Available records Start Marker

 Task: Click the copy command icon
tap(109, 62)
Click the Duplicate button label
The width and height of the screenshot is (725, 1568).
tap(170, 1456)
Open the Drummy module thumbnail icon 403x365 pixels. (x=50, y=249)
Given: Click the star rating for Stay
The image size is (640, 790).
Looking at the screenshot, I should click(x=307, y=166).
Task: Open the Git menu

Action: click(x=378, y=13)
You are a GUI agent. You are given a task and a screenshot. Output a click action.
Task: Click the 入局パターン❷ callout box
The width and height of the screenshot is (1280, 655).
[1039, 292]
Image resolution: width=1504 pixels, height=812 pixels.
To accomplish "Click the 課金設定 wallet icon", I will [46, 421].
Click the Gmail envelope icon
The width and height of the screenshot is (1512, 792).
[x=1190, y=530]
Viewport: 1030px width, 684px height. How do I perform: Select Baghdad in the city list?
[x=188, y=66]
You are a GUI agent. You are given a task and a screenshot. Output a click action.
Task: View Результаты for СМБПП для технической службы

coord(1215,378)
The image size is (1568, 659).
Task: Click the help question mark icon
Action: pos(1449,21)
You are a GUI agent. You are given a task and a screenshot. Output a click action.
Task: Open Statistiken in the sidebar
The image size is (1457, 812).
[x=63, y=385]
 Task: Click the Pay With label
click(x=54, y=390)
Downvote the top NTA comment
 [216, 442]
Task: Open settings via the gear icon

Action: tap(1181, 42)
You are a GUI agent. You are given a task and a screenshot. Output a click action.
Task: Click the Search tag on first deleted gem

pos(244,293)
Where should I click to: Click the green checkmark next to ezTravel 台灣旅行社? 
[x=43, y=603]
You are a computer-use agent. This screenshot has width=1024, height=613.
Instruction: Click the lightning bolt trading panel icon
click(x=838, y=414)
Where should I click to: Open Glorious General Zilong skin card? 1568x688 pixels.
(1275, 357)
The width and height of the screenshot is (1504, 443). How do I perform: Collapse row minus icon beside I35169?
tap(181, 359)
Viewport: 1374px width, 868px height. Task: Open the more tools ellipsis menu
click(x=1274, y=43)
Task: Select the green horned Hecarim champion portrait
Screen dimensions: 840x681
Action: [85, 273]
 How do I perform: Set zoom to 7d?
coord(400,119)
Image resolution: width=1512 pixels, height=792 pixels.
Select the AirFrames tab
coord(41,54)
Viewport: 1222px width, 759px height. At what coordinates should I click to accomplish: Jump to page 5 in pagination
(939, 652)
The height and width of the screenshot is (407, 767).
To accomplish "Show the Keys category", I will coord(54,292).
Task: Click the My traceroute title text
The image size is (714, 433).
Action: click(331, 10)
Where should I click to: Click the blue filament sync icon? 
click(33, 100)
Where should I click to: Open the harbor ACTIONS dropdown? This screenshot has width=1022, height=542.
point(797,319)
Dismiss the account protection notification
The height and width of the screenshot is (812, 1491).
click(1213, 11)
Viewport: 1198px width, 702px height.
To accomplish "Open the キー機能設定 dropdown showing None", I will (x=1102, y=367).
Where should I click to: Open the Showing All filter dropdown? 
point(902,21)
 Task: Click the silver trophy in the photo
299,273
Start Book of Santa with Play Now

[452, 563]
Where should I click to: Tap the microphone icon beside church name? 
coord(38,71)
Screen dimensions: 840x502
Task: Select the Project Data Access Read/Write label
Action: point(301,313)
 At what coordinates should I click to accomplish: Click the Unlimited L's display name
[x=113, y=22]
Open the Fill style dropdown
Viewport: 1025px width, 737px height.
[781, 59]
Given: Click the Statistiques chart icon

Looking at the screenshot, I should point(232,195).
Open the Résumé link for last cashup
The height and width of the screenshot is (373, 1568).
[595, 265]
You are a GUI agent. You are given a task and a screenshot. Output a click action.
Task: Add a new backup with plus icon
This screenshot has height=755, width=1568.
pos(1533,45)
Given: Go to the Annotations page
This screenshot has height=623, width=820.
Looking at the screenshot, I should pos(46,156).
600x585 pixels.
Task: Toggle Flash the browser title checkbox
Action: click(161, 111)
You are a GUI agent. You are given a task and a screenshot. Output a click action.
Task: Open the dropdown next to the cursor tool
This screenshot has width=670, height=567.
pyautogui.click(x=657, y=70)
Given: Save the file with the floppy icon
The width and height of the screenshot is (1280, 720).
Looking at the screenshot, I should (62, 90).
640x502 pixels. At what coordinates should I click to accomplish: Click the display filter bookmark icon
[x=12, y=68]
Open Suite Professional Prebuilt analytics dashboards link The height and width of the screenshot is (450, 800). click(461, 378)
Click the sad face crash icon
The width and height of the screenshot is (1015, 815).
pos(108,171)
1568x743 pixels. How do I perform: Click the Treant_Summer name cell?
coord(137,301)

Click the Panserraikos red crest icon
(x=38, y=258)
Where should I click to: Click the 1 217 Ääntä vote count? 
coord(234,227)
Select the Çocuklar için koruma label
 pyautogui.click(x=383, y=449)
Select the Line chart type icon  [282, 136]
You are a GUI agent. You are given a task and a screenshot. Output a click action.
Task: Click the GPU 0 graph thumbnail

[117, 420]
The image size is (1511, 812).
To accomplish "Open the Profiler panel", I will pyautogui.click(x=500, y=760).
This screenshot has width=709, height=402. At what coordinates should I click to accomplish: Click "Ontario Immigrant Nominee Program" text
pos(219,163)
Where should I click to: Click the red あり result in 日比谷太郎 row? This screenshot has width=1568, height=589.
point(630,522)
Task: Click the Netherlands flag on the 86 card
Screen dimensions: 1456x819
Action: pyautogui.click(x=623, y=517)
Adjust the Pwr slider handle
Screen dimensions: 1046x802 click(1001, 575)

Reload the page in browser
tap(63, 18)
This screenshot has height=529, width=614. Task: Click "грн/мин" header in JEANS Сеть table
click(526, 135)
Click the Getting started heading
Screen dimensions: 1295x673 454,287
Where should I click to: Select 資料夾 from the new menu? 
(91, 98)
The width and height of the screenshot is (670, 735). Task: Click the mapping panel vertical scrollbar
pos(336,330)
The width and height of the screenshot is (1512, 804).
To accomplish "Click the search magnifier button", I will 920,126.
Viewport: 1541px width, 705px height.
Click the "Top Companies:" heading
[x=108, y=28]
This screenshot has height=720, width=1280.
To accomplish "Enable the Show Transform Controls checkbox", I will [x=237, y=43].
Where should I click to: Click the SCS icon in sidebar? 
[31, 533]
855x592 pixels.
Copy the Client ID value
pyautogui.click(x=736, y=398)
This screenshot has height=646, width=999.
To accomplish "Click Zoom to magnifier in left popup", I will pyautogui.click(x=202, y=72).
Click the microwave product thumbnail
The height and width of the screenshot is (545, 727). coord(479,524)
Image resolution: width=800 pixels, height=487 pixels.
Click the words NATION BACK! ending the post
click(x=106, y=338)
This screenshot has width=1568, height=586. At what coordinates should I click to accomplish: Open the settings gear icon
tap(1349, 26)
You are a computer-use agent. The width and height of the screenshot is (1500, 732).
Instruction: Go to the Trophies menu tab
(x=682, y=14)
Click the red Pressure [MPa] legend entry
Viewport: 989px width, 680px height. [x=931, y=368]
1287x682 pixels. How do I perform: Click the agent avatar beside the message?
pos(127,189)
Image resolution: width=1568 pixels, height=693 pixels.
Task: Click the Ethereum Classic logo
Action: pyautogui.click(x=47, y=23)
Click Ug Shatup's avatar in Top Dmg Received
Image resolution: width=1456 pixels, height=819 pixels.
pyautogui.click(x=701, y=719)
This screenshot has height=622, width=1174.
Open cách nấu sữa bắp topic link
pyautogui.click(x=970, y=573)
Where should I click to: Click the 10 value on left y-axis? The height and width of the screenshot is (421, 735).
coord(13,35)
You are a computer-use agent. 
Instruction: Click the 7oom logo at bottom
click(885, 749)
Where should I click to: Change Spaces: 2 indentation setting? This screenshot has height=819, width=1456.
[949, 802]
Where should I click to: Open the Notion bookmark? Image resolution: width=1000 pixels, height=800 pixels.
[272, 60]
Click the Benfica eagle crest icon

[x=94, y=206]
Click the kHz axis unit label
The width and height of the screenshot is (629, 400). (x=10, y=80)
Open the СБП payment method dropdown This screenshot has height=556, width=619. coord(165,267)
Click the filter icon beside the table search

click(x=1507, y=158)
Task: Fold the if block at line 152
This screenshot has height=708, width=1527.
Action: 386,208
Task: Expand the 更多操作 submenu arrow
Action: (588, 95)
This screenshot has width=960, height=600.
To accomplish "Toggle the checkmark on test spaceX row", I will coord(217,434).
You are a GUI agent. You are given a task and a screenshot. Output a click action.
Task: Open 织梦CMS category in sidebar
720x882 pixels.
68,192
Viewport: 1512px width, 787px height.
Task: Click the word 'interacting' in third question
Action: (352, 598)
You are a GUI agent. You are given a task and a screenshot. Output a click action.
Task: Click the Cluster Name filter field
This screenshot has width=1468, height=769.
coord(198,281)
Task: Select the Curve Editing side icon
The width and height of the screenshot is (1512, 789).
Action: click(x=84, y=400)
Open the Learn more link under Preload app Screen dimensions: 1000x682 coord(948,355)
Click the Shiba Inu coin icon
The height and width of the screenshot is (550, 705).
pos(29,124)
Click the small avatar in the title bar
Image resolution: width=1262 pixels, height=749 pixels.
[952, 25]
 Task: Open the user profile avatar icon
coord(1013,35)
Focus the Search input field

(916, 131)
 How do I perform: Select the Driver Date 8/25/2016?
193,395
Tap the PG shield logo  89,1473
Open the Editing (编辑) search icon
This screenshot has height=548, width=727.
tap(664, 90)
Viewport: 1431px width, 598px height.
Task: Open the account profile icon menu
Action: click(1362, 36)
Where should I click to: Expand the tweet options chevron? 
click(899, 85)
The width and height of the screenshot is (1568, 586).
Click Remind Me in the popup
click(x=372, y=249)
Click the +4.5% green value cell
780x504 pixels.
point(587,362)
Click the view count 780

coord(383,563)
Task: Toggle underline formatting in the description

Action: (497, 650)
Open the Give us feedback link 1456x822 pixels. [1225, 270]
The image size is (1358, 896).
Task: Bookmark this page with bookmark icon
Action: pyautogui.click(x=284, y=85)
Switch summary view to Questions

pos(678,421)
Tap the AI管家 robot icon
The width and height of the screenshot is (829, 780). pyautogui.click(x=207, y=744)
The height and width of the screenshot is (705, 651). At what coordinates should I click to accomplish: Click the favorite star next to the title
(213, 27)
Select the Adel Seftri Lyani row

Available records End Marker

What this task involves: Retype only this portion of the data above: the line containing "Open the СБП", the line containing "Task: Fold the if block at line 152", and all lines between them, exactly.

Exercise answer:
Open the СБП payment method dropdown This screenshot has height=556, width=619. coord(165,267)
Click the filter icon beside the table search

click(x=1507, y=158)
Task: Fold the if block at line 152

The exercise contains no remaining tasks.